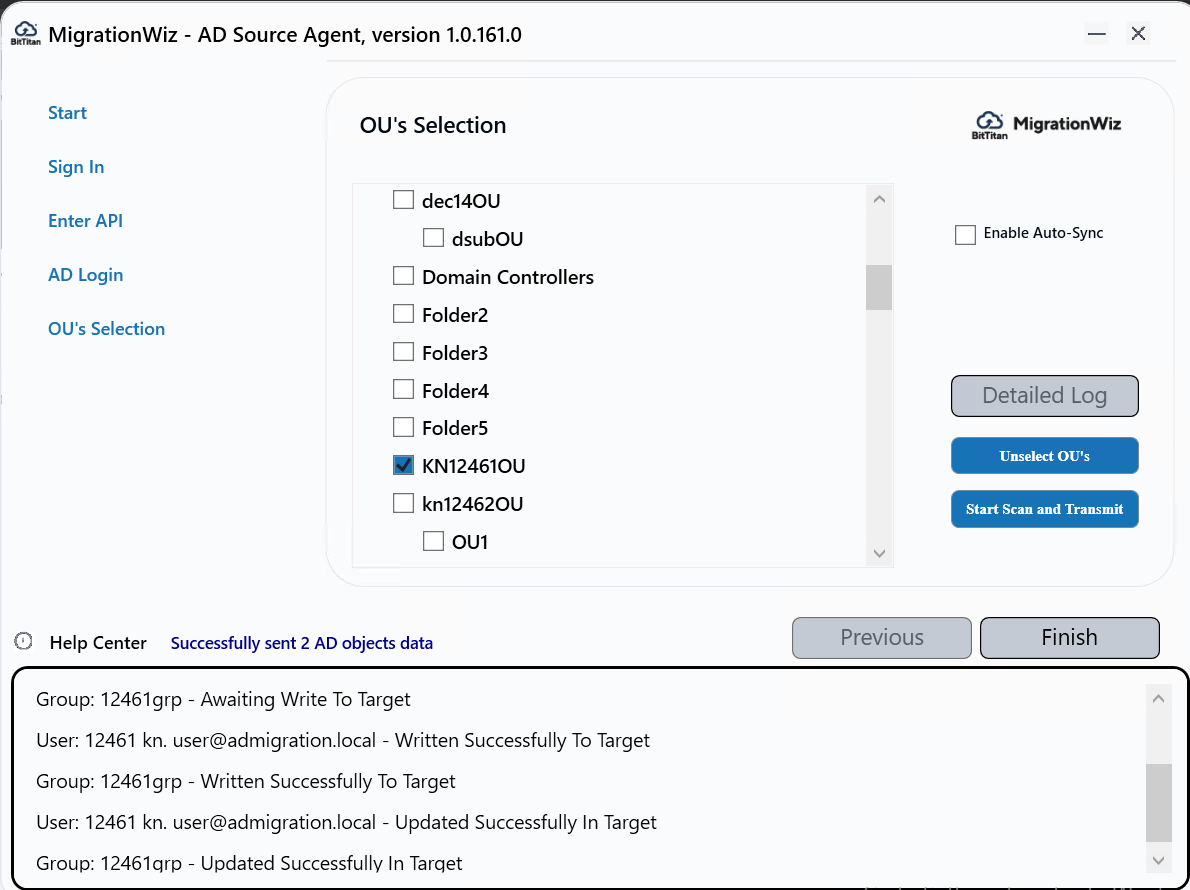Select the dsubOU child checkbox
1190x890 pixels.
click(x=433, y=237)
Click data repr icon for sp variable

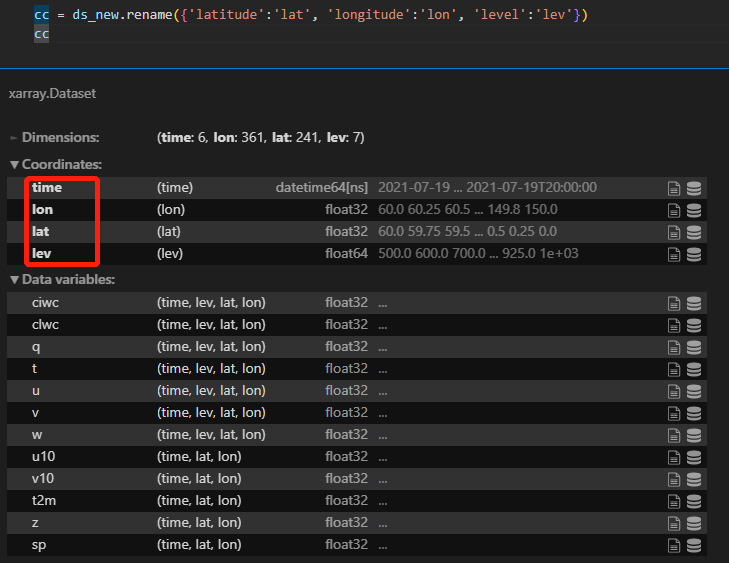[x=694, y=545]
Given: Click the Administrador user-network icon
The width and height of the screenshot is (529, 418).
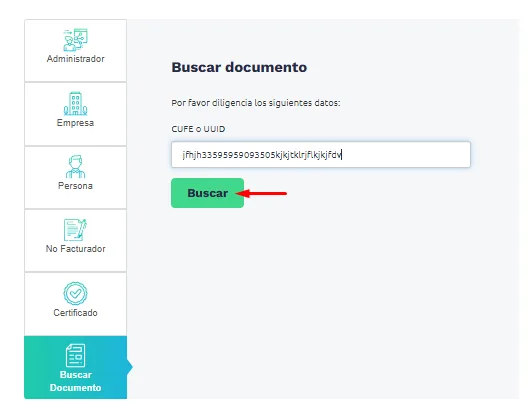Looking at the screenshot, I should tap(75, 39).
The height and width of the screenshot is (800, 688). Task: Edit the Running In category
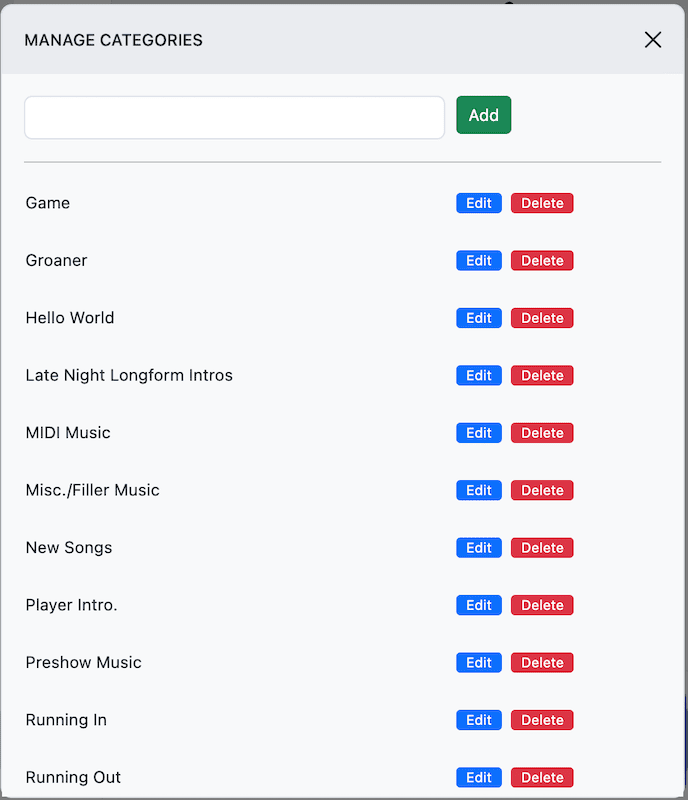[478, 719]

PROBLEM TO SOLVE: Please retype exactly the lines from the one containing "Click data repr icon for sp variable" to the last line of the records above, both included, without any pictures.

SOLVED EXERCISE:
Click data repr icon for sp variable

[x=694, y=545]
Given: Click the Administrador user-network icon
The width and height of the screenshot is (529, 418).
Looking at the screenshot, I should tap(75, 39).
The height and width of the screenshot is (800, 688). Task: Edit the Running In category
[478, 719]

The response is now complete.